Data Center Photo

EWFM Data Center: A shortcut to a faster supercomputer (From left: Michael Spear, Roberto Palmieri, and postdoc researcher Ahmed Hassan)

Library and Technology Services (LTS) manages two data centers on campus and utilizes co-location services in the region for disaster recovery and business continuity. The main data center consists of 3,500 square feet of raised floor space. Data Center power is provided by an independent feed from the university's power grid with emergency power provided by both diesel generator and natural gas generators. In addition, network connectivity and power supplies are redundant for all systems. These data centers contain over a petabyte of disk storage and a combined total of over 500 virtual and physical servers.

Network Operations Center

Our Network Operations Center (NOC) is located next to the main data center and provides support for data center operations, centralized monitoring and alerting, and is our primary interface for incident management. The NOC is staffed 6:30am-11:00pm, Monday through Friday, and staff are on-call during non-working hours. Open source and proprietary monitoring software provide visibility and alerting for all components of our cyberinfrastructure 24x7x365.

Data Center Features

  • Highly redundant and resilient design and architecture
  • Diesel and natural gas generators in case of city power loss
  • More efficient, reliable cooling and power delivery to compute than typical server rooms
  • Increased energy savings in terms of cooling supported by hot/cold aisle configurations
  • Secure facilities with access control and video surveillance
  • Fire protection using environmentally safe clean agent with Emergency Power Off (EPO)

HPC

High Performance Computing (HPC) is hosted our in our data center.
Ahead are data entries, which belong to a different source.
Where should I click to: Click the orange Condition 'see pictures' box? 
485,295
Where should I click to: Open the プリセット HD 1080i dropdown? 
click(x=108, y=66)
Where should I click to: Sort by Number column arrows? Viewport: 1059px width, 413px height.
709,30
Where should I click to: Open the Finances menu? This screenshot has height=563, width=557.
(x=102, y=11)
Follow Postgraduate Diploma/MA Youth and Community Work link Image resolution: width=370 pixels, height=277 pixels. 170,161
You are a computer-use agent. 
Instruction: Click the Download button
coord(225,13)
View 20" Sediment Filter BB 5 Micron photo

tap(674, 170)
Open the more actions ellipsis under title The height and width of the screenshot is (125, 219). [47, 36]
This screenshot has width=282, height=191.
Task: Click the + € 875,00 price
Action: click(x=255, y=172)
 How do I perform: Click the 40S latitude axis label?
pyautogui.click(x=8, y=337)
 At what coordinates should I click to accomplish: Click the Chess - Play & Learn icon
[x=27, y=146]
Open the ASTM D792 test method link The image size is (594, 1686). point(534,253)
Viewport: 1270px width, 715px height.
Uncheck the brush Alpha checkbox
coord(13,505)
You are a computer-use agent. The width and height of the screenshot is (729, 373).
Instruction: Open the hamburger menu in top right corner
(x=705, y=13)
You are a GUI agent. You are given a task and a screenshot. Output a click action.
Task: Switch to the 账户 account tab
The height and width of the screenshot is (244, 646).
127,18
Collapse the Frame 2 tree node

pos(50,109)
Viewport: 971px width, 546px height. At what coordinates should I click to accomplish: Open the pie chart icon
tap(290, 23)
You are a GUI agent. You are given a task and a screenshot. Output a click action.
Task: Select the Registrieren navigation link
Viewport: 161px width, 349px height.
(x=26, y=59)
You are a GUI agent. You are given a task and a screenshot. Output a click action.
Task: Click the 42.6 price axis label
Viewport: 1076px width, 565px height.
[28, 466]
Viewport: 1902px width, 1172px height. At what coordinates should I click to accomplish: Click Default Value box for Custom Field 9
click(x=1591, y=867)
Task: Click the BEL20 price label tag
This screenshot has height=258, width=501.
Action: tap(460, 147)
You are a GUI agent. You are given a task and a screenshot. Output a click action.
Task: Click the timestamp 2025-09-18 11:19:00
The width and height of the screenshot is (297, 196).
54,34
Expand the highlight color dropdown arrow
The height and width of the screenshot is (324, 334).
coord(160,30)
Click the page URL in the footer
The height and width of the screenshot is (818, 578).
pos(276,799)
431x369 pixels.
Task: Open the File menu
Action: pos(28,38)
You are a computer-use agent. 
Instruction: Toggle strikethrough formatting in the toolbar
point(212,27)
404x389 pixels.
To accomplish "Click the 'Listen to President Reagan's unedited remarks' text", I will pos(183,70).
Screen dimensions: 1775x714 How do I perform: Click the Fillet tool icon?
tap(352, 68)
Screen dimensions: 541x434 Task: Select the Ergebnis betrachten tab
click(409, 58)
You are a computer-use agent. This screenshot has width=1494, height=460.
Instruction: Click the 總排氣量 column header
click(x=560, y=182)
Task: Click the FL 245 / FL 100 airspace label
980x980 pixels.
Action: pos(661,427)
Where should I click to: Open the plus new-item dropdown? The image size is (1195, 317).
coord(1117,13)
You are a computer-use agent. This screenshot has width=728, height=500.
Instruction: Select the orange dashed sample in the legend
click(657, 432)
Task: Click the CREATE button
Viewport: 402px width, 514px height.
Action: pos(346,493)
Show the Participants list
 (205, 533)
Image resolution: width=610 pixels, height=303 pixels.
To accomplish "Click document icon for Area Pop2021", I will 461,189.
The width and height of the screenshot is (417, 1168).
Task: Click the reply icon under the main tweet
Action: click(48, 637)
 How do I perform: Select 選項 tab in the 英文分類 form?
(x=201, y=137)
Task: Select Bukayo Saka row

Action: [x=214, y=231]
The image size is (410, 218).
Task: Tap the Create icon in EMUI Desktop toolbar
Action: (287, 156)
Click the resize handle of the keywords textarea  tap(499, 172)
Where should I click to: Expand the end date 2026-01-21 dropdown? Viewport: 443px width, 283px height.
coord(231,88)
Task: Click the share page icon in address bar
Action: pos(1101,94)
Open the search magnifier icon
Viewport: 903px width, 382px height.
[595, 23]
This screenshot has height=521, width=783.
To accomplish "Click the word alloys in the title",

Currently, HPC consists of the following:

  • Sol, a shared condominium cluster, consisting of a total of 2,528 cores, 13.4TB RAM, 120 consumer grade NVIDIA graphics processing units (GPUs) with 1TB memory, and 100Gbps Infiniband fabric.
  • Hawk, a NSF Campus Cyberinfrastructure grant-funded cluster (Office of Advanced Cyberinfrastructure award number 2019035), consisting of a total of 1752 cores, 16.9TB RAM and 32 nVIDIA T4 GPUs with 512GB memory.
  • Ceph, a 2026TB expandable (675TB usable) storage resource including 795TB funded by NSF’s Campus Cyberinfrastructure grant, based on the Ceph software.
  • CephFS, a 94TB raw (45TB usable) scratch filesystem supported by solid state drives, serving both Sol and Hawk.